Highlights of recent trips: History

All of our 2nd Form took part in a walking tour of historical Wisbech on Thursday 15 June, as part of an end-of-term local history project. They visited the Octavia Hill Birthplace Museum, where they were given a guided tour by Mr Peter Clayton, who explained her role in founding the National Trust and creating “Happy Homes and Open Spaces” for ordinary people.

Links were made to Thomas Clarkson whose campaign against the slave trade is commemorated by the large spire-shaped memorial and to the Peckover family, whose house on North Brink is a testimony to their good business sense as Quakers.

The work of local photographers Lilian Ream and Samuel Smith was used to reconstruct the Old Market (with the now demolished Octagon Chapel) and new Market Square. And evidence of the original Wisbech castle was found in the lines of roads and subsidence experienced by later buildings.

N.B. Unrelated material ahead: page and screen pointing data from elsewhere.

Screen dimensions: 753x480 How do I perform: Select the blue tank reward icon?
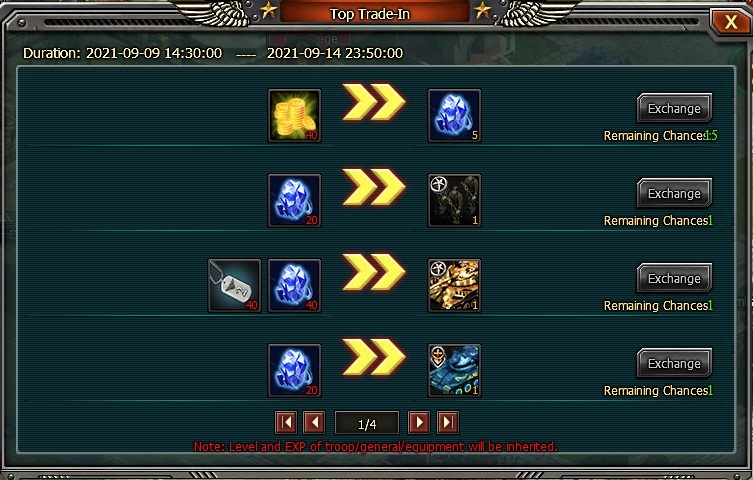click(x=454, y=371)
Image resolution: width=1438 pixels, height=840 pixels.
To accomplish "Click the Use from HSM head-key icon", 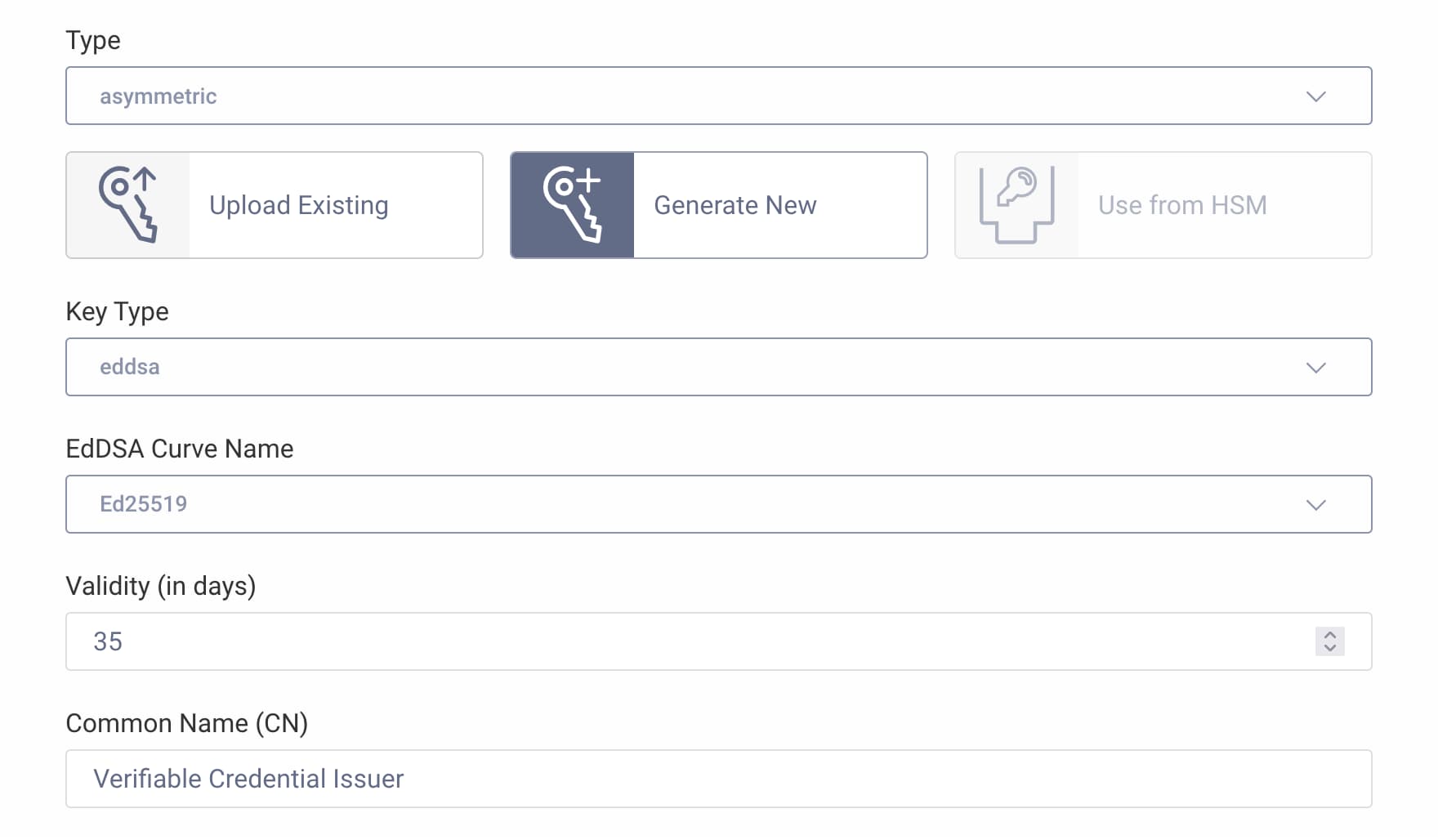I will point(1016,204).
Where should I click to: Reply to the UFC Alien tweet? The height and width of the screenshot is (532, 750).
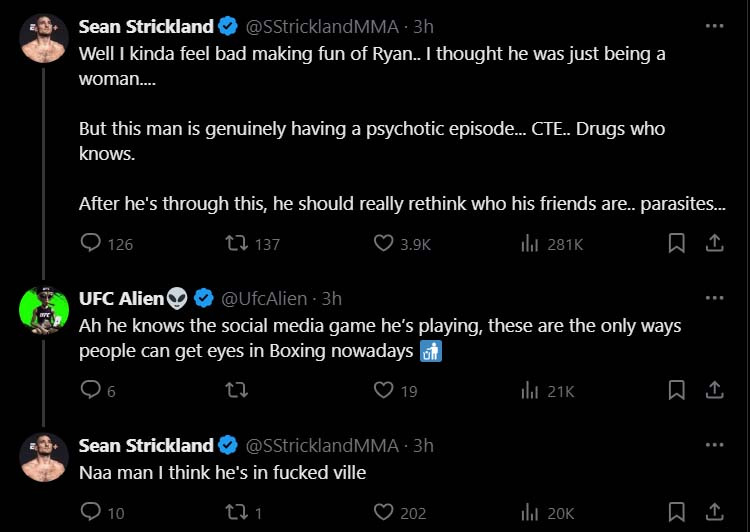click(x=90, y=391)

Not surprisingly, the pupils also traced the history of Wisbech Grammar School from 1379 and the schoolroom above the parish church, to the Horsefair (1549-1898), the red brick boys’ school on South Brink and finally to its current location in the former girls’ High School from 1970. This introductory tour will serve as a basis for pupils’ projects that will involve re-enactments, reconstructions, presentations and models.

On Friday 29 June, 4th Form GCSE Historians visited IWM Duxford near Cambridge. The purpose of the visit was to see the American Airpower Collection which includes aircraft and other military equipment from WW1 through to the Cold War. Our pupils focussed on aircraft used in the Vietnam conflict which they have studied as part of their GCSE course. The collection is dominated by the vast B52 bomber which caused such terrible devastation in Vietnam. However, other highlights included the Huey helicopter, Phantom jet fighter and the SR-71, the world’s fastest plane. Pupils completed worksheet activities at the museum that will help to develop and broaden their understanding of their GCSE topics.